Comment: OCC Rule on Subsidiaries Is Sound Public Policy

Comptroller of the Currency Eugene A. Ludwig announced recently a new rule governing operating subsidiaries of national banks. The rule provides that a national bank may establish a subsidiary to conduct any activity permissible to the bank or deemed by the comptroller to be "incidental to banking."

Banks will now have greater freedom to expand through either holding company affiliates or direct bank subsidiaries. Some banks may choose to do away with their holding companies, simplifying their organizations and reducing costs.

Even state-chartered banks will benefit. Many states have "wild-card" statutes that give state banks all the powers enjoyed by national banks.

The comptroller's ruling drew fire from bank competitors and some public officials. One complaint is that the comptroller is acting beyond his statutory authority.

The legal brief released by the comptroller in support of his ruling is persuasive. Even more impressive is the comptroller's track record in recent years of unanimous Supreme Court decisions supporting his actions.

Another complaint, from Rep. Charles Schumer, Democrat of New York, is that the comptroller is deciding issues that "only the Congress should decide in the full light of open debate."

It doesn't appear the comptroller has decided anything except what Congress intended.
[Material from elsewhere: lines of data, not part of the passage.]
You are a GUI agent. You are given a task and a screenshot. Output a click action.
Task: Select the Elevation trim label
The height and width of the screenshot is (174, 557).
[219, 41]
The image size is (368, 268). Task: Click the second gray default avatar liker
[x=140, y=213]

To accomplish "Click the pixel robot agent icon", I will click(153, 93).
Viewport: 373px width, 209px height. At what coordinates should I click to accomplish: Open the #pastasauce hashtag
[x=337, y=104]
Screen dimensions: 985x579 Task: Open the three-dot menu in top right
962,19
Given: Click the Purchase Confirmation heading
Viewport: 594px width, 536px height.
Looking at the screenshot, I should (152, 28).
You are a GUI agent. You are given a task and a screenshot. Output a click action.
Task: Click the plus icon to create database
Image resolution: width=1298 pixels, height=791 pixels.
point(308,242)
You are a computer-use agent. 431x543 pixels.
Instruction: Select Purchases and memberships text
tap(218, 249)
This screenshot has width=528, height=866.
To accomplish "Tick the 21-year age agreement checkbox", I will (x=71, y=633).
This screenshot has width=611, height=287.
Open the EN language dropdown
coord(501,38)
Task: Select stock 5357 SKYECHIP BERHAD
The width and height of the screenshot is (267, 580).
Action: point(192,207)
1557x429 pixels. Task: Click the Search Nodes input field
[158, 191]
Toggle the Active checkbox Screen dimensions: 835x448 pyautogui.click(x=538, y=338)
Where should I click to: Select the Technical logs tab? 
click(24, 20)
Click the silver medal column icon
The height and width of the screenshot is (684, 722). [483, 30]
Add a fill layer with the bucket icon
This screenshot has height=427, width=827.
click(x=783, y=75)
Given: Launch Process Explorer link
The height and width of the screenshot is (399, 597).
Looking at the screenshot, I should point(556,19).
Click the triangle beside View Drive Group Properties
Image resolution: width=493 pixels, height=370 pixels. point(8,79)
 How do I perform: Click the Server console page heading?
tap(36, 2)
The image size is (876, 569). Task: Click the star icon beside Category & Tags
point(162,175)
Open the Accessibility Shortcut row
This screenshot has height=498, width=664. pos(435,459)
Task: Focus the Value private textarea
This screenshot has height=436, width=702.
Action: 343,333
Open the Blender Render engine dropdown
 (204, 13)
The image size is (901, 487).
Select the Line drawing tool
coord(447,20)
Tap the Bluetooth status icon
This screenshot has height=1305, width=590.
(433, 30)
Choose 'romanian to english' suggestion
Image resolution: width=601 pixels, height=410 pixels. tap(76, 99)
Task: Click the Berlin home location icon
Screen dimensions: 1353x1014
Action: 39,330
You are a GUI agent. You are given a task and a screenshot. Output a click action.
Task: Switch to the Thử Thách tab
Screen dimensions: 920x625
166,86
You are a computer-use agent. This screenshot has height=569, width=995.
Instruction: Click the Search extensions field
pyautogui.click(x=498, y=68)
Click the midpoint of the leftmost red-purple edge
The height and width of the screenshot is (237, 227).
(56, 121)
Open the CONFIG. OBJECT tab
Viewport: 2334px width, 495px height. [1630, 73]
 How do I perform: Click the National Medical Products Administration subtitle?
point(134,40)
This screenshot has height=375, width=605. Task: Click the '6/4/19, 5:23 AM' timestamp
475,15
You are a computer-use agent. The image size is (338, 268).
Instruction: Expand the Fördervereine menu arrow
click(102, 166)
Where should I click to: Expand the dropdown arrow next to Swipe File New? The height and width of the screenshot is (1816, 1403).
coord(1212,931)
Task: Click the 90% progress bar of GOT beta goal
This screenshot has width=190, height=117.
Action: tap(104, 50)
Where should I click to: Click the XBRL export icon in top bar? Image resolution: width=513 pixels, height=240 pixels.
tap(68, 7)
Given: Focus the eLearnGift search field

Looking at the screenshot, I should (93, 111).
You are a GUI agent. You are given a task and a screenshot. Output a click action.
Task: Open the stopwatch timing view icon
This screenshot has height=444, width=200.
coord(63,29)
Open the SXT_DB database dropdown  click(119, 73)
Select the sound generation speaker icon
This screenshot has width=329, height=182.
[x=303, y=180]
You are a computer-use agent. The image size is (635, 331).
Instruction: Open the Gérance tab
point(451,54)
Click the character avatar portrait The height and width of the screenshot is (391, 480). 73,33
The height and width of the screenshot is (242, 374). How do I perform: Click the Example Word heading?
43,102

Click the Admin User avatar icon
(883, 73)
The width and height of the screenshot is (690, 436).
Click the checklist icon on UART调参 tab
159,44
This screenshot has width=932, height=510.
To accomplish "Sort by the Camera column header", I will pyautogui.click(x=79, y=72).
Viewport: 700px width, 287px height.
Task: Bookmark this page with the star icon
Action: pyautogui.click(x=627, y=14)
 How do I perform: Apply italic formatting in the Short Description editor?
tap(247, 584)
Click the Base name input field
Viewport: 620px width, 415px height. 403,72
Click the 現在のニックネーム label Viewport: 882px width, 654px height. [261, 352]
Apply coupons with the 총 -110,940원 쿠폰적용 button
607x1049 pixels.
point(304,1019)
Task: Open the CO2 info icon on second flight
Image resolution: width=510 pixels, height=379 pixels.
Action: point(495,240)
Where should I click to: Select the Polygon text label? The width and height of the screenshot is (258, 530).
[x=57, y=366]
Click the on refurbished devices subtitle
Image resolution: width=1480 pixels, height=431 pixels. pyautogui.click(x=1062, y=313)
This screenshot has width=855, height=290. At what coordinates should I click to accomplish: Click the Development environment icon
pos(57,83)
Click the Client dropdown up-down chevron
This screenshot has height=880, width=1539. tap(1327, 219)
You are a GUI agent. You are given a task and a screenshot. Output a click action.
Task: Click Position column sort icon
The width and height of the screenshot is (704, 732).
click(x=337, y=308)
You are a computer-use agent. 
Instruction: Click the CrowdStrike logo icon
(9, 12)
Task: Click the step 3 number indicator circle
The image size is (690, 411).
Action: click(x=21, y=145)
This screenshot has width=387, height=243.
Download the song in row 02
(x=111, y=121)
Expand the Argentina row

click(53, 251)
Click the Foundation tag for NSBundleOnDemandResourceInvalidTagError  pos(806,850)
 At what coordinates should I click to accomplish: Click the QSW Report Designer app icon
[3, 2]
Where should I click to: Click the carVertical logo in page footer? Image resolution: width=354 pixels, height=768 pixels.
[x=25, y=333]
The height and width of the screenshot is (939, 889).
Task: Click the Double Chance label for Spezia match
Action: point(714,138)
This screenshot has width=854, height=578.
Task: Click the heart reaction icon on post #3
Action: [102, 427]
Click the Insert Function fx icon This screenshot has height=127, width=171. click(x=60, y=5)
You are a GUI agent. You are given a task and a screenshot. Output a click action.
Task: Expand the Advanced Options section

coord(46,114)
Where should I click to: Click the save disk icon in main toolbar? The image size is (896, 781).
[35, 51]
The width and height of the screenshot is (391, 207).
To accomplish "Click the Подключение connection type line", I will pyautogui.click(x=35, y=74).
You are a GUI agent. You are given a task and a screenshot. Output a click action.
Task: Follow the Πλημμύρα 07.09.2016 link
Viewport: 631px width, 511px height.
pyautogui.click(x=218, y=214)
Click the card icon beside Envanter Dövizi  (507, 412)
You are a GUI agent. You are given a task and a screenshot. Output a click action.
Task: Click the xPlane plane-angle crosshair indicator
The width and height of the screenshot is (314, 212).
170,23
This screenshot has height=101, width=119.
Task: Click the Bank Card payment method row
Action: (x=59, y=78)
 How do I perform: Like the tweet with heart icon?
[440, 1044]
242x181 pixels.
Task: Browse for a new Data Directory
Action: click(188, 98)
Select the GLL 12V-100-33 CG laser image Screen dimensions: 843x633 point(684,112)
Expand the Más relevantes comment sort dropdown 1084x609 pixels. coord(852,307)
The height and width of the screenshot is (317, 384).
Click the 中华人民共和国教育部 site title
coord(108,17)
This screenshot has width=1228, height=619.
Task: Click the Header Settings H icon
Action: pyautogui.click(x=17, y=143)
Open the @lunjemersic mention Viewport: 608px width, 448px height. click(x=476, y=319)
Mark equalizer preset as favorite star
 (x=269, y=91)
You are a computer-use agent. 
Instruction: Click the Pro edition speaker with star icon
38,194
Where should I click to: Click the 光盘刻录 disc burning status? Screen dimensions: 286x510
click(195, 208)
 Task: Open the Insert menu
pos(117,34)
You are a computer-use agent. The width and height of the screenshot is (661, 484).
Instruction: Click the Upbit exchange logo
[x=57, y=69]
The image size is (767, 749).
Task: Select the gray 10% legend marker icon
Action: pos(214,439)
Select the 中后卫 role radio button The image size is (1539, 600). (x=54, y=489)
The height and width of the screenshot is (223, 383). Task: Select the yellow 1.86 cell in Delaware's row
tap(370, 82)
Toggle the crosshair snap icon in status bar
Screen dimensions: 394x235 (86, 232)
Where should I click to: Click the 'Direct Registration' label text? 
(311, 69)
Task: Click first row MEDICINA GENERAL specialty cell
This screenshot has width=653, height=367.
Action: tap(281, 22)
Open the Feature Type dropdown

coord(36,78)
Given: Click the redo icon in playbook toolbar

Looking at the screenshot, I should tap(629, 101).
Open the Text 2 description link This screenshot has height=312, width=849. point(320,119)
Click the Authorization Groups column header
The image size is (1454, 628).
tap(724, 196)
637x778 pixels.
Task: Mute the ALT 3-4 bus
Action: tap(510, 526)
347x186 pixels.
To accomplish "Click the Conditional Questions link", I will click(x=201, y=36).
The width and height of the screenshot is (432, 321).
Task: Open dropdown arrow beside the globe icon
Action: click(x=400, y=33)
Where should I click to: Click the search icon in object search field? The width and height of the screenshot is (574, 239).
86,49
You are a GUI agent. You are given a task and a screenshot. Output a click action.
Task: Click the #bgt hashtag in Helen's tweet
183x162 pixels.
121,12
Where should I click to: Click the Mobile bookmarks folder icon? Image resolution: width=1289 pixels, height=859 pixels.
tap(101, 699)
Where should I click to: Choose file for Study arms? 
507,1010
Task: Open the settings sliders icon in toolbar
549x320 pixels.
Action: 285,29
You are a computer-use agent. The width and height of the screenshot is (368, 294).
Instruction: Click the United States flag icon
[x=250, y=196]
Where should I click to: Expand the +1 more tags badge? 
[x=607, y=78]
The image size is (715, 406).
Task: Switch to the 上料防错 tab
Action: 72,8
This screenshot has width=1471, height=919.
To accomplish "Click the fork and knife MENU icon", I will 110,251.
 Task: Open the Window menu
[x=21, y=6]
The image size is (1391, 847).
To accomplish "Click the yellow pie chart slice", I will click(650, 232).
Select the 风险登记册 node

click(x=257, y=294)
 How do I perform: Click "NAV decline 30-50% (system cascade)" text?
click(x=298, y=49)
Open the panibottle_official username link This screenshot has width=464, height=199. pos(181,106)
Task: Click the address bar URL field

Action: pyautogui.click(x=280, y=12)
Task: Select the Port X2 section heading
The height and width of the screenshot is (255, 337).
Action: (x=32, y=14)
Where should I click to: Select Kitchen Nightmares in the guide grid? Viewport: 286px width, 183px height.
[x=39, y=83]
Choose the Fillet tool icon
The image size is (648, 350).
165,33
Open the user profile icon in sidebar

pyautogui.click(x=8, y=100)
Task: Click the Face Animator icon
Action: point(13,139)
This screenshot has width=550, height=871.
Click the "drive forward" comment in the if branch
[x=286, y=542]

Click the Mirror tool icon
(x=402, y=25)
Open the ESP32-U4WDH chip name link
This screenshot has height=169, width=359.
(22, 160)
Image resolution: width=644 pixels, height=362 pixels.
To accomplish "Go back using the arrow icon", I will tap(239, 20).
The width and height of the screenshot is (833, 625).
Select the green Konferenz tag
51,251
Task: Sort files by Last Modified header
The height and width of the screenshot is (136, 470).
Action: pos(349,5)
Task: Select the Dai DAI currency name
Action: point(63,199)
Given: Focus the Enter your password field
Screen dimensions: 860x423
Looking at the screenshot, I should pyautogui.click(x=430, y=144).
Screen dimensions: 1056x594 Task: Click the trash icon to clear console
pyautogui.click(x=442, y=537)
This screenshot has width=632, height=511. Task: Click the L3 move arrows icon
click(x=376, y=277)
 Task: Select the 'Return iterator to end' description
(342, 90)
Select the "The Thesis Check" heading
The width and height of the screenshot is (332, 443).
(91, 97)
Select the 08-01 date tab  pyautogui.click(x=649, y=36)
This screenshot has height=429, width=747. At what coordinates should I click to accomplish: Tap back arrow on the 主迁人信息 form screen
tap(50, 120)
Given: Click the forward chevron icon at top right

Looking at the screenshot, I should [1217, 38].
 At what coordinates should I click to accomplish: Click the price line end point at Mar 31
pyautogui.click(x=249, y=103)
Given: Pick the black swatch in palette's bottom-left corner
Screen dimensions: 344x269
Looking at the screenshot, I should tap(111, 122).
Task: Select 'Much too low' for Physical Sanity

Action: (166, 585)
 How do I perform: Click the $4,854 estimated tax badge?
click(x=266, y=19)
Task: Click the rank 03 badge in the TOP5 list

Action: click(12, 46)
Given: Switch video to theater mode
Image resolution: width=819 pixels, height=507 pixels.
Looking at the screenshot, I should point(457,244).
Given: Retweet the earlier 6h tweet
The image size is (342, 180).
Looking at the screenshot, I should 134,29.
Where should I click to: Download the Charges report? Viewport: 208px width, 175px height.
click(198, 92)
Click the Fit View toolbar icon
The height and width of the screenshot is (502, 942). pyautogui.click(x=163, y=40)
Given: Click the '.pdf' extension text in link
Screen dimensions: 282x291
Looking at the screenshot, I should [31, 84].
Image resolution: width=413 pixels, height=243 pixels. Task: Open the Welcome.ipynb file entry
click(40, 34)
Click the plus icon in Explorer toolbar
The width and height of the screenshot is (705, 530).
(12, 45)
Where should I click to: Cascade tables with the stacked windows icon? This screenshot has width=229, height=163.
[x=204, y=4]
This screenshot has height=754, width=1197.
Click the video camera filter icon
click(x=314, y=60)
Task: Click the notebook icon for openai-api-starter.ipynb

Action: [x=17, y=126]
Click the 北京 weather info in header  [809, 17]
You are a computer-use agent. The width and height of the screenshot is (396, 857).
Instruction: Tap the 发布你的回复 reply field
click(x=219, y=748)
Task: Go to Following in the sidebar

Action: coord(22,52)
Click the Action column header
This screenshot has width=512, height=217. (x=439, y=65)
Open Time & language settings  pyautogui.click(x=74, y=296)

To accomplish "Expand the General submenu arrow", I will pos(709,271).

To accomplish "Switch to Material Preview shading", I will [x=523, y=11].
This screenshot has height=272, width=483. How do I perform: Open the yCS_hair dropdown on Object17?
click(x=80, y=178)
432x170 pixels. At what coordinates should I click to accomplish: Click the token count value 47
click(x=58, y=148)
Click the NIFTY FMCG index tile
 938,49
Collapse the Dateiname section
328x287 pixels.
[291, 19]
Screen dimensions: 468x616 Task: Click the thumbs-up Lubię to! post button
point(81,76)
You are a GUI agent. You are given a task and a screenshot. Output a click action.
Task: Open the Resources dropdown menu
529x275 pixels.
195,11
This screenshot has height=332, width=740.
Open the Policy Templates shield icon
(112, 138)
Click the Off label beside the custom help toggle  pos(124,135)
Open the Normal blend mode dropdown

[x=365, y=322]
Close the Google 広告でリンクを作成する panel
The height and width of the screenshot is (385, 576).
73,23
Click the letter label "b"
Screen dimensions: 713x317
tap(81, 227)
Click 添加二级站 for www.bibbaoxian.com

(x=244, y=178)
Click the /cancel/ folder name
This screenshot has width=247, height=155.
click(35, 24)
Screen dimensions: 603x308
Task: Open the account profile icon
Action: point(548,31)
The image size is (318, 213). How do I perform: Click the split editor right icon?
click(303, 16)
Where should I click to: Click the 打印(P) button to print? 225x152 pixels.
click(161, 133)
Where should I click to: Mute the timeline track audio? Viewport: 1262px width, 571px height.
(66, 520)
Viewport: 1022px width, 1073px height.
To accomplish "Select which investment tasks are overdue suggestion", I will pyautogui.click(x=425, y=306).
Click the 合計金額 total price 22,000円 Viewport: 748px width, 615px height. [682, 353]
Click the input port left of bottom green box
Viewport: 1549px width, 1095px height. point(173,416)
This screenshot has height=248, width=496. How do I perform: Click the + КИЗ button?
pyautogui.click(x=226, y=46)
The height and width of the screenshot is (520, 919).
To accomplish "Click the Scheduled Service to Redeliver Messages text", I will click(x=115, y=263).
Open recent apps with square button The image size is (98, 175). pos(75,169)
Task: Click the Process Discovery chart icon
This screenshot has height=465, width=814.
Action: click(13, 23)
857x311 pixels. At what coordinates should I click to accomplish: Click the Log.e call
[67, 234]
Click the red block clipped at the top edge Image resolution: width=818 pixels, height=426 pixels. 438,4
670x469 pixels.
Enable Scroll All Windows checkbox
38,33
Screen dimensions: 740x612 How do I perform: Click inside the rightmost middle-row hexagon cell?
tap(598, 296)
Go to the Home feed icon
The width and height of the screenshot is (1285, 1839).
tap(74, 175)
The National Bank Act provides clear authority for banks to own subsidiaries. It also gives the comptroller broad authority to decide what is "incidental to banking."

The issue that will likely arise under the new rule is whether the comptroller should allow an operating subsidiary to engage in activities not permissible in the bank itself. The comptroller says he will evaluate each case on its own merits.

He will consider the reason for the restriction and whether the congressional purpose underlying the restriction would be frustrated by allowing the activity to be conducted in an affiliate. This doesn't appear to be the stuff of a constitutional crisis.

Another complaint made by Sen. Alfonse D'Amato, chairman of the Senate Banking Committee, is that the comptroller's action "may subject federally insured deposits to excessive risks ... Congress can never forget the lessons of the savings and loan crisis."

The comptroller has not sanctioned any new activities. He's simply said he's willing to consider new activities and has adopted procedures for making such decisions.

If the comptroller authorizes a subsidiary to engage in an activity in which a bank cannot engage, he has enumerated safeguards to protect the bank. The bank's investment in the subsidiary must be deducted from the bank's capital and assets, and the subsidiary's assets and liabilities may not be consolidated with those of the bank.

Any loans from the bank to the subsidiary must conform to the same rules applicable to holding company affiliates. They can't exceed 10% of the bank's capital, must be fully collateralized, and must be made on arm's length terms.

The subsidiary's corporate name can't be the same as the bank's. Moreover, it must operate in physical facilities distinct from the bank's and must make clear to customers that they're not dealing with the bank.

With these and other safeguards in place, it's difficult to discern a significant threat to insured deposits. Certainly there's no more risk than would be present if the activities were conducted in a holding company affiliate.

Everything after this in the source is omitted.